▶ [Source passage]
On Sept. 27, 2010, Li Lu accompanied Buffett for the Chinese car manufacturer BYD Auto’s annual business meeting in Shenzhen. Li, a student leader during the 1989 Tiananmen Square movement, was listed as wanted by authorities and later fled China. He now owns a successful Wall Street investment company.

Li, 44, a hedge-fund manager, assisted Buffett’s Berkshire Hathaway, Inc. to find profitable investments in China. In 2008 Buffett bought a ten percent share in BYD’s stock, investing US$230 million. Li is a relatively unknown fund manager whose investments bring a 26.4 percent annual return. Rumors have it that he may one day succeed Buffett.

This is not Li’s first return to China, but it is his first overt one. According to the Hong Kong-based Apple Daily, the Central Propaganda Department has ordered the Chinese media not to videotape him.

An Exception to the Rule

Cheuk-yan Lee, deputy chair of the Hong Kong Alliance in Support of Patriotic Democratic Movements in China, believes the only reason for Beijing to let Li return to China is that the regime smells profit— his actually succeeding Buffet would enormously impact the future international financial market.

Over the past 21 years many democratic activists have applied to return to China, or tried to sneak in, without much luck. Wang Dan, another Tiananmen student leader now teaching in Taiwan, said that Li’s public return to China does not represent a change in the regime’s policy toward activists living in exile. Over the past 12 years, Wang has sought permission several times to return to China to visit family, but was refused.

▶ [Information shown]
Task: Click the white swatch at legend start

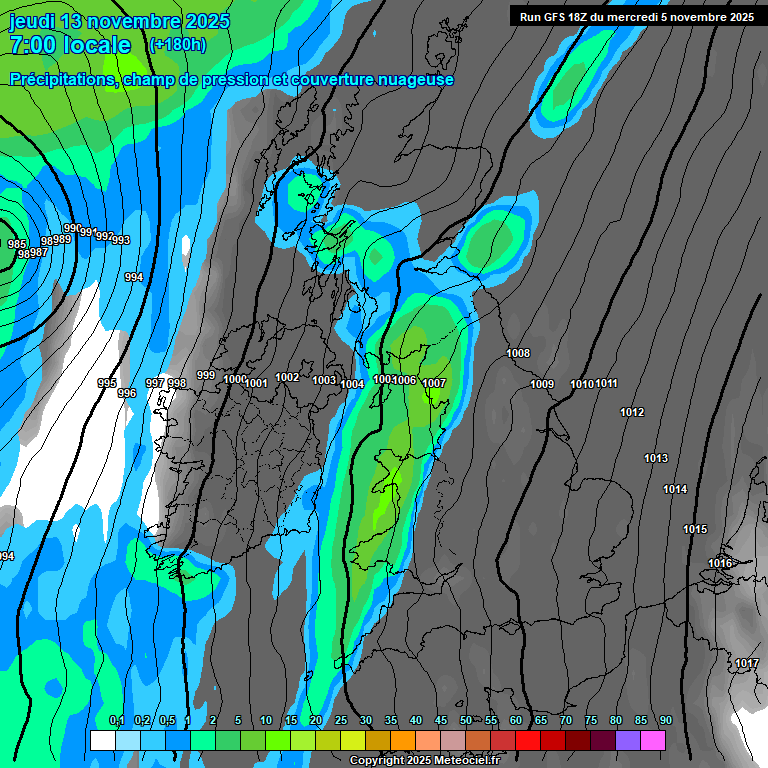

▶ [What is asked]
Return, word for word, the stretch of the Li Lu article from "An Exception to" through "international financial market.". Nothing in the lines matters here.

▶ [Result]
An Exception to the Rule

Cheuk-yan Lee, deputy chair of the Hong Kong Alliance in Support of Patriotic Democratic Movements in China, believes the only reason for Beijing to let Li return to China is that the regime smells profit— his actually succeeding Buffet would enormously impact the future international financial market.